_The task_
Add 7 to every coordinate in the answers, and write out the records again, requests included, starting with the line that contains "Viewport: 1280px width, 636px height." and going on through the line that contains "(x=161, y=83)".

--- Begin ---

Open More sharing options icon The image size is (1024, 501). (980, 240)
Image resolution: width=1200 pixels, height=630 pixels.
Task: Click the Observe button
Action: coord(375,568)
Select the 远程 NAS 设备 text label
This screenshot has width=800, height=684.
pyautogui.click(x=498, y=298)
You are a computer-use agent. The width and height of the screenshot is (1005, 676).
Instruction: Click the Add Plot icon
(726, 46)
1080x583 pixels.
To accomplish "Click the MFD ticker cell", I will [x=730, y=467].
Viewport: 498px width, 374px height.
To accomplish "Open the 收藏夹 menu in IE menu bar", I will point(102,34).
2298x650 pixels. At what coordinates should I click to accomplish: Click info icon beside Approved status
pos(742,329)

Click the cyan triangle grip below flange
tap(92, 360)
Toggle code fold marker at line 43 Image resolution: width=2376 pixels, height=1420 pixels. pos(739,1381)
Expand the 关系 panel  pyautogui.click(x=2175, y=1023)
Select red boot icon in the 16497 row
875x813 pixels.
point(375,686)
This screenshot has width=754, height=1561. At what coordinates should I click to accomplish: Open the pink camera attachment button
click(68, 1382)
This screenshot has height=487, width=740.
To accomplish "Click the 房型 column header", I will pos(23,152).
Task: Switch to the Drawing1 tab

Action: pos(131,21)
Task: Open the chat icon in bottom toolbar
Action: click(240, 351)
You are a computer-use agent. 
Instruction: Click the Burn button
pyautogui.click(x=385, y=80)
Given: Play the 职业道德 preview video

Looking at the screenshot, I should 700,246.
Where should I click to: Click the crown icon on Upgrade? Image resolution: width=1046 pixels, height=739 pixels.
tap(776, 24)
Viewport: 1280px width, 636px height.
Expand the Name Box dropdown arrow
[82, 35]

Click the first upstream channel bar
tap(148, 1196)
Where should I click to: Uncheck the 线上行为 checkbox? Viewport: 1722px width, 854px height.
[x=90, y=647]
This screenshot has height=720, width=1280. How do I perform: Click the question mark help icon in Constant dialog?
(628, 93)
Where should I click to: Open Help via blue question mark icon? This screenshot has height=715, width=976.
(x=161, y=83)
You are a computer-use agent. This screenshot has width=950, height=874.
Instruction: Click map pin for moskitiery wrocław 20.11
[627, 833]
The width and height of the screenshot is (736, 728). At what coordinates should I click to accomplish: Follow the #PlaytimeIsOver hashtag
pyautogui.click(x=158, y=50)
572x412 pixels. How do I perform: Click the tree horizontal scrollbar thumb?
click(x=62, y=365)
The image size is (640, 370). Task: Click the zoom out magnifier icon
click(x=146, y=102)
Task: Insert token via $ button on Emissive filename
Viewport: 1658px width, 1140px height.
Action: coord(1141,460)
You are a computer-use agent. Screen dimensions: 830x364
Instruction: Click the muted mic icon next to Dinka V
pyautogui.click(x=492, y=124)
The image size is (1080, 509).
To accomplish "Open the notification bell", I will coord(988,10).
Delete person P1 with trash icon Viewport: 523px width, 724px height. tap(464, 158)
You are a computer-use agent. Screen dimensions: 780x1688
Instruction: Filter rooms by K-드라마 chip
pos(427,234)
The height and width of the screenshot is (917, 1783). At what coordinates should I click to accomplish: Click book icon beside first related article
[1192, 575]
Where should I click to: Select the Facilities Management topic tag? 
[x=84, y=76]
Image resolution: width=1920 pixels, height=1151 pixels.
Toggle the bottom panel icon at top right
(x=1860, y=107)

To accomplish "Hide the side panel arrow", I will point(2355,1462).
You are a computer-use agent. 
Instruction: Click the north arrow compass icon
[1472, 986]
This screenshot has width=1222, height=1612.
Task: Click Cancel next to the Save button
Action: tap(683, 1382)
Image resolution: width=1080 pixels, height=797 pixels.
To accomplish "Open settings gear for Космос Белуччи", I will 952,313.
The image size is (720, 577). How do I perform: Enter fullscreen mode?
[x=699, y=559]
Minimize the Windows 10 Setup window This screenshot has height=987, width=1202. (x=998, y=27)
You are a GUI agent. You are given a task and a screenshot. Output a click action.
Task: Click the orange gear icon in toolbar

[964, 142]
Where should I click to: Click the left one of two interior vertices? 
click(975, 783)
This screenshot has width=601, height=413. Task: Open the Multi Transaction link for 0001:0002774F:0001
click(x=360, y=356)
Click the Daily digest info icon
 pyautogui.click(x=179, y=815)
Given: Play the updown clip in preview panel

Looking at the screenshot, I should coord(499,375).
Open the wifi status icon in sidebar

--- End ---

_Answer to the exercise_
Viewport: 1280px width, 636px height.
Expand the Name Box dropdown arrow
[89, 42]

Click the first upstream channel bar
tap(155, 1203)
Where should I click to: Uncheck the 线上行为 checkbox? Viewport: 1722px width, 854px height.
[x=97, y=654]
This screenshot has height=720, width=1280. How do I perform: Click the question mark help icon in Constant dialog?
(635, 100)
Where should I click to: Open Help via blue question mark icon? This screenshot has height=715, width=976.
(x=168, y=90)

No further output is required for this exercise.